▸ **Text shown**:
———
Gridville's Gears May 03, 2008
The Gears of Gridville are heating up and slipping as May dawns......Thoughts for a forced imagination: What am I listening to ? Sonny Rollins Bluenote BST81542 Decision. And what am I watching ? The Thing (from another World) B &W 1950. Reading ? (actually re-read) Catch-22 Joseph Heller 1961 and thinking ? The lyrics from Brian Eno's Lay may love from Wrong way up 1990. All included below. BTW....look out below....or from above...or sideways....
Lay My Love (Eno)
I am the crow of desperation
I need no fact or validation
I span relentless variation
I scramble in the dust of a failing nation
I was concealed
Now I am stirring
And I have waited for this time.
I am the termite of temptation
I multiply and find my population
I am the wheel I am the turning
And I will lay my love around you.
I am the sea of permutation
I live beyond interpretation
I scramble all the names and the
combinations
I penetrate the walls of explanation
I am the will
I am the burning
And I will lay my love around you.
I am the will
I am the yearning
And I will lay my love around you.
Catch 22 Excerpt (Joseph Heller)
I'm talking about flagellation," Lieutenant Engle retorted. "Who gives a damn about parades?"
Actually, no one but Lieutenant Scheisskopf really gave a damn about the parades, least of all the bloated colonel with the big fat mustache, who was chairman of the Action Board and began bellowing at Clevinger the moment Clevinger stepped gingerly into the room to plead innocent to the charges Lieutenant Scheisskopf had lodged against him. The colonel beat his fist down upon the table and hurt his hand and became so further enraged with Clevinger that he beat his fist down upon the table even harder and hurt his hand some more. Lieutenant Scheisskopf glared at Clevinger with tight lips, mortified by the poor impression Clevinger was making.
———
▸ **Dataset rows**:

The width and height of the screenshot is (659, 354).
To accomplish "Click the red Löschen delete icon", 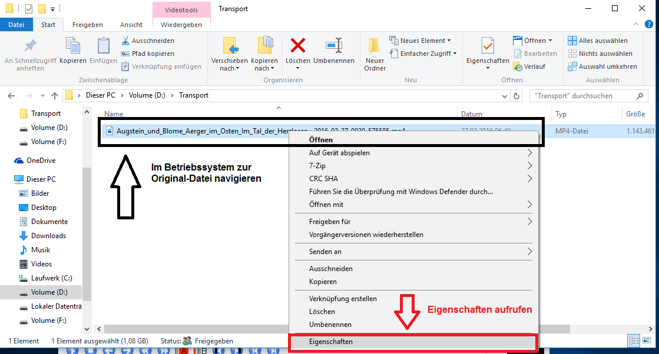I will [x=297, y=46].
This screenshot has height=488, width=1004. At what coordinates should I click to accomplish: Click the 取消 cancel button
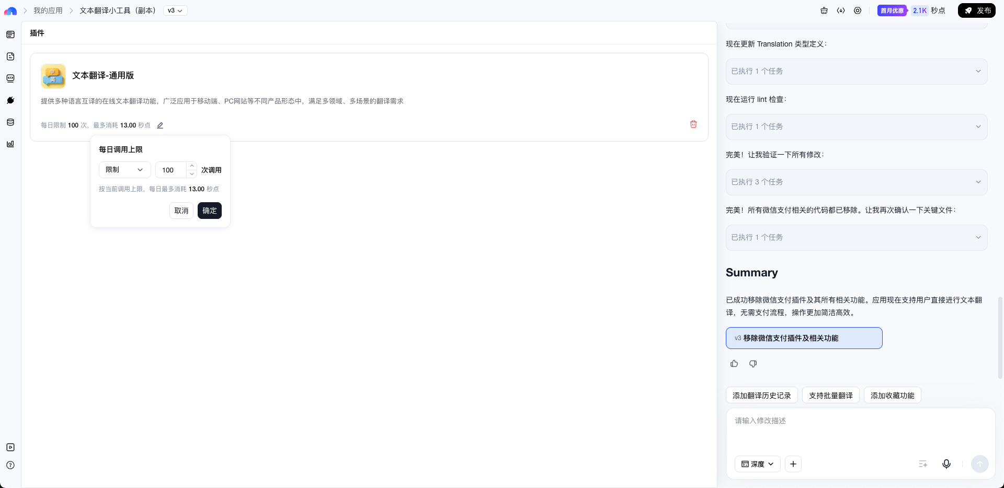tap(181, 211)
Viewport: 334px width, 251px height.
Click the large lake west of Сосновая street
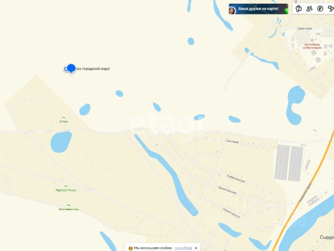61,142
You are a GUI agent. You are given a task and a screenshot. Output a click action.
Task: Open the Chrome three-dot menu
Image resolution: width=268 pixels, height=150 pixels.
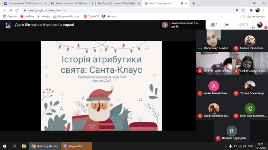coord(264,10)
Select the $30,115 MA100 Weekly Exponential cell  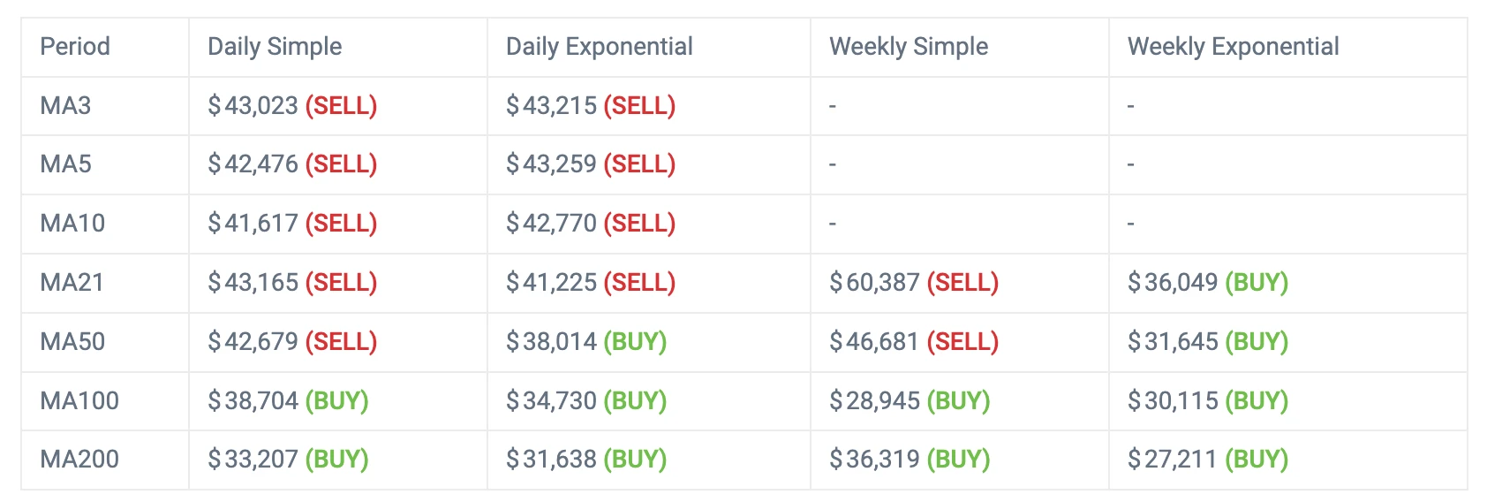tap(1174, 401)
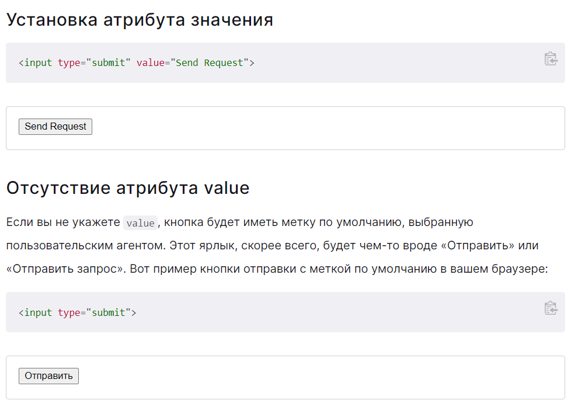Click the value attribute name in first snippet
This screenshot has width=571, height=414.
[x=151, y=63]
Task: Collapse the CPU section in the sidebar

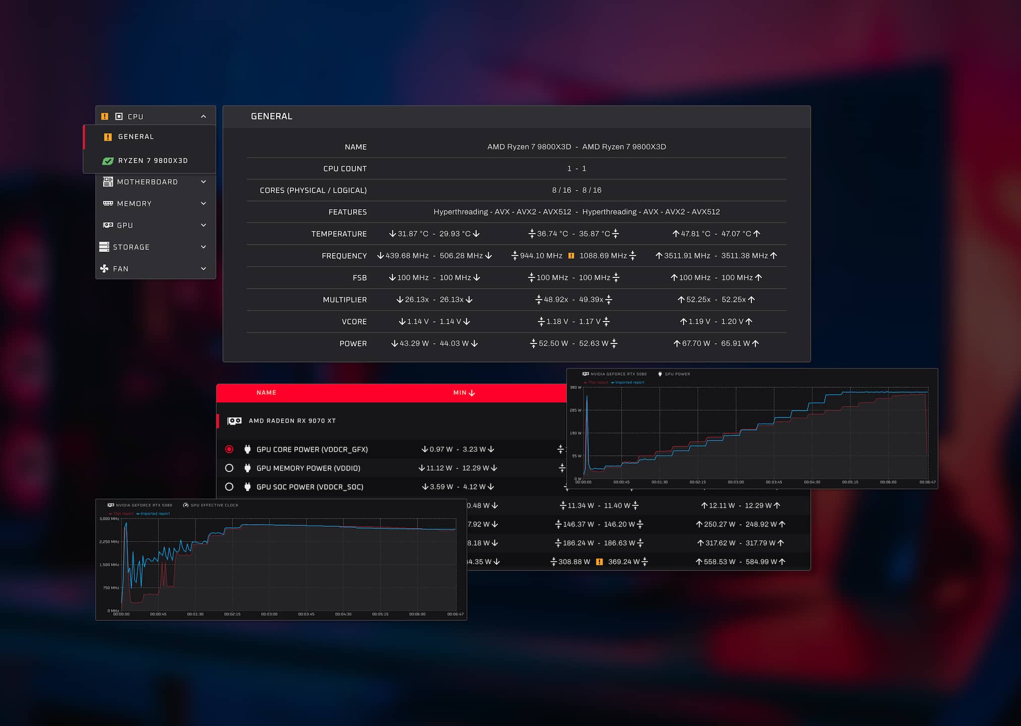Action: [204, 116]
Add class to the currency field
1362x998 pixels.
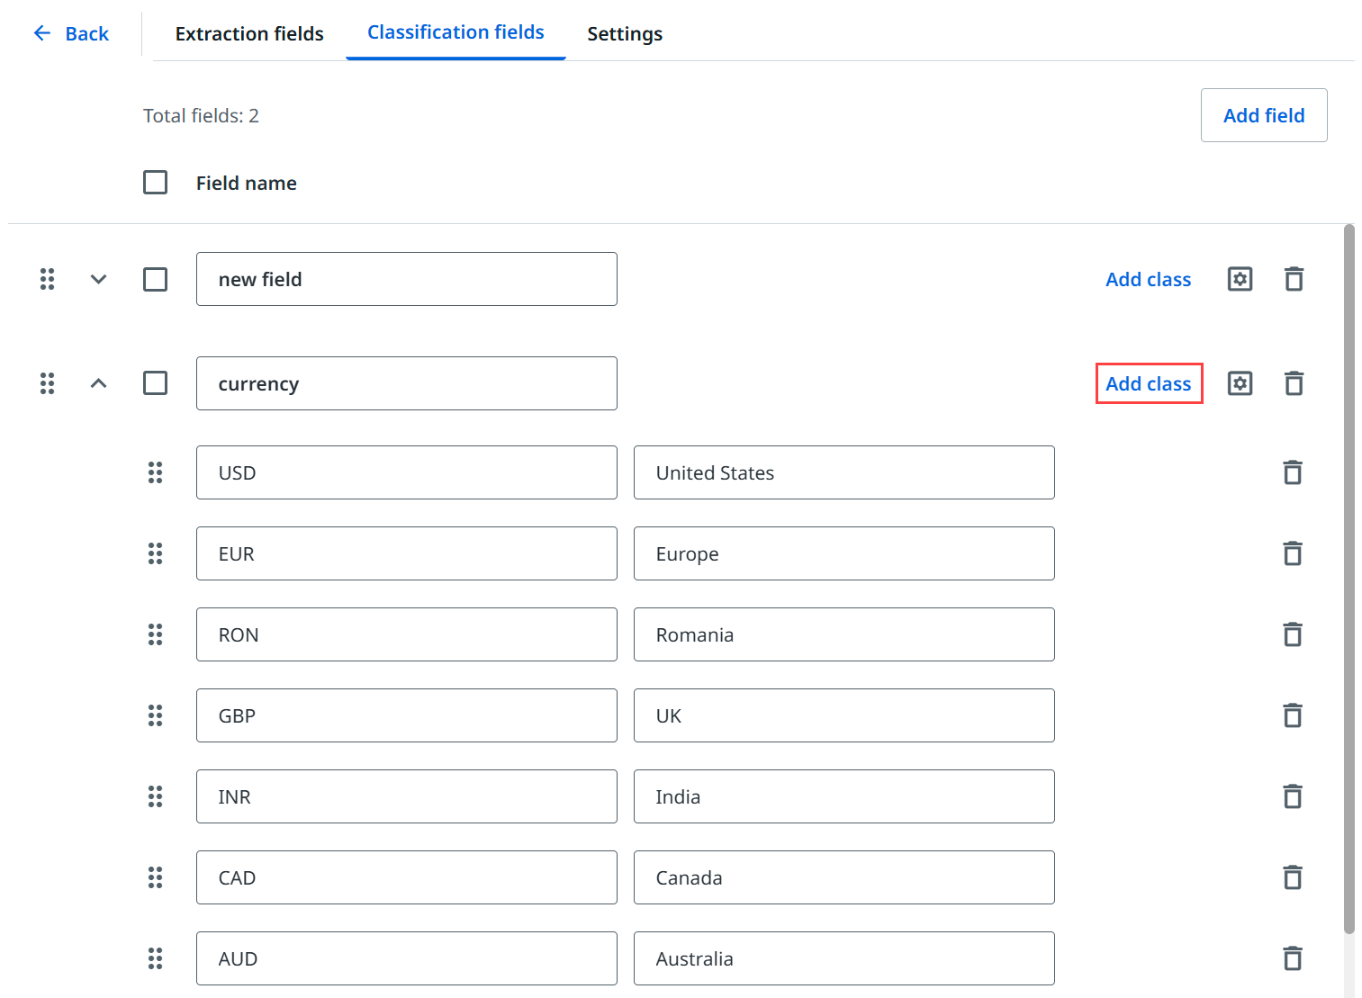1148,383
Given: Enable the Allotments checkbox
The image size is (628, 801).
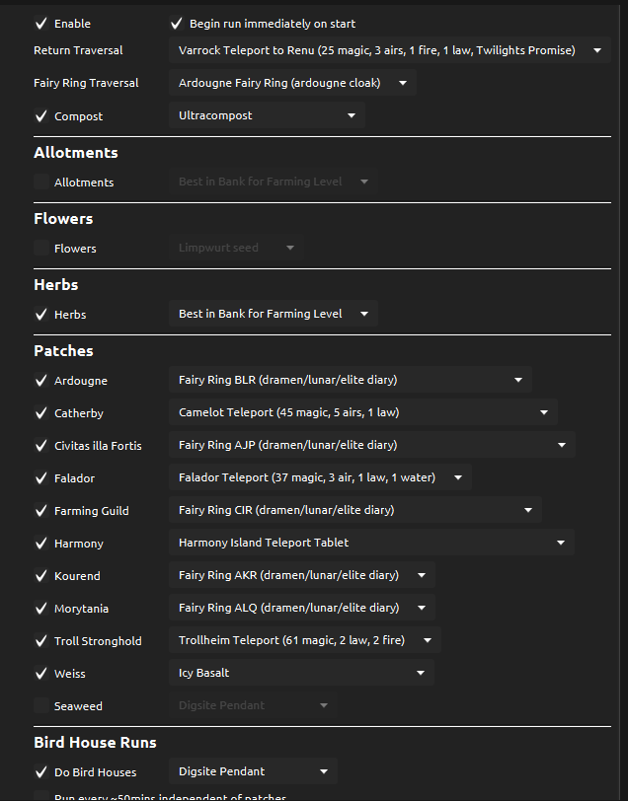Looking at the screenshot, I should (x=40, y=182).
———
▸ **Problem set**:
**1)** Transcribe the part of the Gridville's Gears post from "I am the crow" up to and including "for this time.".
**2)** Repeat word for word the records from the line with "Task: Collapse the CPU section in the sidebar" up to and including the last line of the records, omitting the pictures.

▸ **Exercise answers**:
**1)**
I am the crow of desperation
I need no fact or validation
I span relentless variation
I scramble in the dust of a failing nation
I was concealed
Now I am stirring
And I have waited for this time.

**2)**
Task: Collapse the CPU section in the sidebar

Action: [204, 116]
Add class to the currency field
1362x998 pixels.
1148,383
Given: Enable the Allotments checkbox
The image size is (628, 801).
Looking at the screenshot, I should (x=40, y=182).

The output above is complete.